→ Reading text:
Anyone know anything else about him? Please let us know..

5 Comments

  • So he’s wrong because he’s gentry?

    Or can you come up with anything other than “he’s right wing”?

  • No Bender,

    He’s wrong because:

    1) He’s factually incorrect.

    Such as in his citation of Thompson 2003, none of Thompson’s papers back up his claims. Even in Thompson’s abstract it is stated. “Comparison of this ice core composite with the Northern Hemisphere proxy record (1000-2000 AD) reconstructed by Mann et al (1999) and measured temperatures (1856-2000) reported by Jones et al. (1999) suggests the ice cores have captured the decadal scale variability in the global temperature trends.” i.e. his work supports broadly the ‘Hockey Stick’.

    2) He’s logically flawed:

    For example in his repetition of the old chestnut of CO2 changes follwing temperature changes in glacial/interglacial periods. i.e. does anyone claim CO2 changes drive glacial cycles? No they don’t. The cause is Milankovitch cycles, changes in irradiance due to changes in the Earth’s orbital parameters. So one wouldn’t expect that CO2 changes should happen at the same time. The most likely mechanism for the changes is that changes in ocean temperatures cause changes to the solubility of CO2 and the change in uptake/outgassing changes the atmospheric level of CO2. THAT then amplifies the small Milankovitch change and exacerbates the warming/cooling. So the ‘CO2 lag argument’ is a straw man. More interesting would be if sceptics could produce peer reviewed work discounting a need for CO2 forcing in the observed changes, they can’t.

    I don’t think there’s an element of the science Monckton has managed to get right! In the initial article and pdf that I did read (What a waste of time that was!) there seems to be a flaw in every paragraph.

    Monckton’s piece is indicative of why the sceptic lobby has now been relegated to the lunatic fringe, flat-earther, conspiracy-nut, wing of debate.

    That’s why, apart from occasional forays like this, I ignore the sceptics as it’s a waste of my valuable time.

  • BUENTGEN, Ulf, Frank, David C., Nievergelt, Daniel, and Esper, Jan. 2006. Summer Temperature Variations in the European Alps, AD 755-2004. Journal of Climate 19: 5606-5623.

→ Records shown:
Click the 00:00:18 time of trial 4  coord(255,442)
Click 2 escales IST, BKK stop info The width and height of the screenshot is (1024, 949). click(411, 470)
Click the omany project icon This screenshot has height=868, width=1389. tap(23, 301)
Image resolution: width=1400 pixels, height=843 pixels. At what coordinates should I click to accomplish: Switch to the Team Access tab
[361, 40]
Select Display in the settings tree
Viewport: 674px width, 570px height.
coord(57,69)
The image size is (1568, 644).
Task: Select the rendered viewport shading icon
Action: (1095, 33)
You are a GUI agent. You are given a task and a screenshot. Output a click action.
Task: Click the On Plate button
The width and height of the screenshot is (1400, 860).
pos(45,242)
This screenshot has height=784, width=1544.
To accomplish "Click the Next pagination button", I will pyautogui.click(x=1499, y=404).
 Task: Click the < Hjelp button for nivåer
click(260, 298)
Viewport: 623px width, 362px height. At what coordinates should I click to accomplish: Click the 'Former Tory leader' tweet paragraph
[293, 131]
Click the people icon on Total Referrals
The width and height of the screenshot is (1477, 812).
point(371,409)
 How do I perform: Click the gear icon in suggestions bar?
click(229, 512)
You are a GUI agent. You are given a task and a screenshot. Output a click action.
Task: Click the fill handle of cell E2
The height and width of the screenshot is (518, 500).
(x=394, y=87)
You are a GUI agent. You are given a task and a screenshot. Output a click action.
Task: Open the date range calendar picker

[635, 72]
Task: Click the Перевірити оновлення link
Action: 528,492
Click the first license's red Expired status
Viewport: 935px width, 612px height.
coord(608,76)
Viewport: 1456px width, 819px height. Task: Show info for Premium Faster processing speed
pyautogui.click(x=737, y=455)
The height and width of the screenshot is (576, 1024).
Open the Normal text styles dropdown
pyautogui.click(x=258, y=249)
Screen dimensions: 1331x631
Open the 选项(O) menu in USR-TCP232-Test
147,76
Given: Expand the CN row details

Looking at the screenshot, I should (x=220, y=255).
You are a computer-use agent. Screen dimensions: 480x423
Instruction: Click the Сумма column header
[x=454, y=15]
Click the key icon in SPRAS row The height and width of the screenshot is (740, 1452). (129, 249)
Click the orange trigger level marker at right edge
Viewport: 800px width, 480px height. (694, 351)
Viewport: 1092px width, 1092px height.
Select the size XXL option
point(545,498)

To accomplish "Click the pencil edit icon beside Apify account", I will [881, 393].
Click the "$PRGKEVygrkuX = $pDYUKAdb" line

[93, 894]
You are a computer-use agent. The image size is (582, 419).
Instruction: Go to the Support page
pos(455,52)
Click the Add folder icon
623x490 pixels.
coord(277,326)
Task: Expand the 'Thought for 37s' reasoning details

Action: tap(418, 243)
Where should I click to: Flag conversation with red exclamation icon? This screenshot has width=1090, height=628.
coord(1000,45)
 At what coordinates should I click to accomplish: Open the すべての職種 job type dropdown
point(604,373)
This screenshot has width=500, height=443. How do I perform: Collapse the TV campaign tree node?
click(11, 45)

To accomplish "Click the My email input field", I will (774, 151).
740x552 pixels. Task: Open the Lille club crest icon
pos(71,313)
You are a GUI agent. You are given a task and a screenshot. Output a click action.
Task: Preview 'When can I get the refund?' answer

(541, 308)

→ What is expected: Write a continuation of the comment thread about Monckton's climate claims, starting after its final line. The records have no connection to the comment thread about Monckton's climate claims.

→ Answer for the task:
    “Decadal-scale differences between (warmer) early instrumental measurements and (colder) proxy data reveal uncertainty in the longer-term temperature amplitude. Annual extremes, such as the warm and cold summers of 2003 and 1816, respectively, remain less pronounced than the instrumental target requires. Although reconstructed temperature variations mimic natural forcing agents reasonably well, their quantification is still vague, and the twentieth-century contribution of anthropogenic greenhouse gases and aerosols remains insecure.”

    Looks as though Monckton has a point. He’s been unfashionably right before. At John Major’s request the Evening Standard sacked him for opposing Britain’s catastrophic ERM membership. Every newspaper except the Evening Standard had kowtowed to the consensus. Three weeks after he collected his £250,000 payoff from the Standard, he was proven 100% right when the ERM collapsed and economic recovery in Britain began. Best not to underestimate him. He couldn’t care less what people think of him: he just follows the truth wherever it leads. Irritating, that.

  • He’s also been unfashionably wrong before. In 1987 he wrote:

    “There is only one way to stop AIDS. That is to screen the entire population regularly and to quarantine all carriers of the disease for life […] Every member of the population should be blood-tested every month […] all those found to be infected with the virus, even if only as carriers, should be isolated compulsorily, immediately, and permanently.”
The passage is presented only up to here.